Published: Jul 12, 2012
With stocks of U.S. corn starting to run thin and prices near all-time highs, traders expected the latest weekly sales totals from USDA to show a slump in new business. But the agency reported total sales that doubled market guesses, though actual shipments continue to lag forecasts.
While only 6.8 million of the 26.2 million total for corn were designated as old crop, that was still up considerably from the previous week's marketing year low. Japan, which also has big new crop needs to fill, took the bulk of the total, while Mexico was the leading buyer of 2012 corn.
Total net new bookings of soybeans were down from the previous week's huge total, which included one of the biggest one-day deals in history. Still, total sales hit 27.9 million bushels, well above the market's expectations. China, the world's leading soybean importer, took most of the beans, despite ideas its buying has slowed recently. China also accounted for most of the week's new crop deals and shipments.

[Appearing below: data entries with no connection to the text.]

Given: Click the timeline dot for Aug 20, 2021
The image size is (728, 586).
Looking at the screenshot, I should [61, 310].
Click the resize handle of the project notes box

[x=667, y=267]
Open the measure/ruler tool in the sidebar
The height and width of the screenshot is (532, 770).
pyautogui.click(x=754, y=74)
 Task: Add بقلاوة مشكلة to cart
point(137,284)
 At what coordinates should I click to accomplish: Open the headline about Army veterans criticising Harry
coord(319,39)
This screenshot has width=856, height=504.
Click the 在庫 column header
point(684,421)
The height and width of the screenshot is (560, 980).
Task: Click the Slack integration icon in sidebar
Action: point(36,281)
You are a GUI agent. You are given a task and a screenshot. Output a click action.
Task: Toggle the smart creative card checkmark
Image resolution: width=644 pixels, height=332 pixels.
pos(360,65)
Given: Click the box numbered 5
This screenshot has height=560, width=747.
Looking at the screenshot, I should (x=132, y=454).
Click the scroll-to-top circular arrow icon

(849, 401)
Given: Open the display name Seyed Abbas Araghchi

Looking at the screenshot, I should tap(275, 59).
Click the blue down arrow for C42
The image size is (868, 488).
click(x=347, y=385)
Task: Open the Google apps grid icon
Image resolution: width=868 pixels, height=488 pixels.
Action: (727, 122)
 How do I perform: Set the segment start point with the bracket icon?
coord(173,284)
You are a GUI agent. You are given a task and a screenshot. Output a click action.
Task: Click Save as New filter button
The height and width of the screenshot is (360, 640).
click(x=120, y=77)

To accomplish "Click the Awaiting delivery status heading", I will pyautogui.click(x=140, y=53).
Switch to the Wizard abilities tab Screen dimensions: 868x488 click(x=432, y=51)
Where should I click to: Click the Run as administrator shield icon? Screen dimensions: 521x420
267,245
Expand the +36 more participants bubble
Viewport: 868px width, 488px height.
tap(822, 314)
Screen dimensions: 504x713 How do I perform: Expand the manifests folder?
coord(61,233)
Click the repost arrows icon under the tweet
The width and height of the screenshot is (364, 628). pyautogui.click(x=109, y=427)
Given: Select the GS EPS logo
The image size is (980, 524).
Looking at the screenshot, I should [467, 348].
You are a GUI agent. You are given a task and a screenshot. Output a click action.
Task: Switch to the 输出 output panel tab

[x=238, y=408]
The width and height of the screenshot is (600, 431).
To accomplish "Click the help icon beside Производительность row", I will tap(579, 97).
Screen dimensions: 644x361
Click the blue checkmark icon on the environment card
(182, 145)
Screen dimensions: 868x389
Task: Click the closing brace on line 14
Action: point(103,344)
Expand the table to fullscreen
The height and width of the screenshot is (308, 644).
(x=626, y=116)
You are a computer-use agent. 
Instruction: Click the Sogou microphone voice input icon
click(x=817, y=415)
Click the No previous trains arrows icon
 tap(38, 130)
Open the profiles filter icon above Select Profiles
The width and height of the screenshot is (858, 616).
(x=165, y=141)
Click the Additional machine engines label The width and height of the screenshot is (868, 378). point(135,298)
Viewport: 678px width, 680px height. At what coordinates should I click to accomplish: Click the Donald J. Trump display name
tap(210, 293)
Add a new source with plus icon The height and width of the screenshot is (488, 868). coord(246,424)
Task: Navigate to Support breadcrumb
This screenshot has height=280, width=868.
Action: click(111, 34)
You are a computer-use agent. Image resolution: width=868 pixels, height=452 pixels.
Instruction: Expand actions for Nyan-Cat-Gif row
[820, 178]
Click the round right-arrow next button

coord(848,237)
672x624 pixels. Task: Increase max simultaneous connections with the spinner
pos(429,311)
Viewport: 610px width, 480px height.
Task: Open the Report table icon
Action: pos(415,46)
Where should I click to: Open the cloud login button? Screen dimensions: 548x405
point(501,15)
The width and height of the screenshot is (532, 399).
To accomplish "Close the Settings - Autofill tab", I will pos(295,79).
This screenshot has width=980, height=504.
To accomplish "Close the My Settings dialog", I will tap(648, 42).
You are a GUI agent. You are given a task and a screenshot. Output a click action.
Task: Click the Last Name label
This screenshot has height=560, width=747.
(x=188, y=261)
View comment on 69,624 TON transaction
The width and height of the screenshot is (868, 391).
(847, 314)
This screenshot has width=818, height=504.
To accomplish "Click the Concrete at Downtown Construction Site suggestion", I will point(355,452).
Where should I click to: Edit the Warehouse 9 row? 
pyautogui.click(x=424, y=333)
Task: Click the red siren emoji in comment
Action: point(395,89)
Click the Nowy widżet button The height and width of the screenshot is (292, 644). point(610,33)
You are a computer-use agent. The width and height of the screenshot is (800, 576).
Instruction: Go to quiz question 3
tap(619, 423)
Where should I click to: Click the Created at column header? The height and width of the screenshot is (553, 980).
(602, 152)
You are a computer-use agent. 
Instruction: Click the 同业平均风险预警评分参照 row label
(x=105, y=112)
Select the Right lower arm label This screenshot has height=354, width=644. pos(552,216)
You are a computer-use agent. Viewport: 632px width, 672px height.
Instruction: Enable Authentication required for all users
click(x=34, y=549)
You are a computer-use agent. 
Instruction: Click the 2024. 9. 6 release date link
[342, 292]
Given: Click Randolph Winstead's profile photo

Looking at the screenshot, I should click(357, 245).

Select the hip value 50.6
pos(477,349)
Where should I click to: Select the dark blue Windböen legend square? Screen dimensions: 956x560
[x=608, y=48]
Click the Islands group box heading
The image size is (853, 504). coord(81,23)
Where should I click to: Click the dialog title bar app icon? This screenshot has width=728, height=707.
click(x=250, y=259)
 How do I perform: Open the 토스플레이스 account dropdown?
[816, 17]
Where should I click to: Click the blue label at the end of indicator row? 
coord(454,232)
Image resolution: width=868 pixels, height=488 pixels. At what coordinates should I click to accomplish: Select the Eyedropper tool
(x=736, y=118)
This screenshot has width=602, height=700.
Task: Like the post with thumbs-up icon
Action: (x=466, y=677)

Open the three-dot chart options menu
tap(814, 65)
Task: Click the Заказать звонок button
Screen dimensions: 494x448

China still buying old crop beans despite higher prices.While total commitments – actual shipments plus unshipped sales – exceeds USDA's forecast for the 2011 crop marketing year, shipments are still a little behind the normal percentage shipped. However, shipments of 15.9 million bushels in the latest week narrowed the gap considerably, suggesting actual business may be better than currently forecast by the government.
Wheat sales lagged the field this week, though shrinking world supplies are expected to boost sales eventually this year. Most buyers took a cargo or less, except the Philippines, which bought 4.1 million bushels in the latest week.
Egypt, the world's biggest wheat importer, has been a slow buyer this year, saying it has bought six month's supply from local growers. Other Middle East buyers may be stepping back into the market, with Iraq putting out a tender today that closes July 22.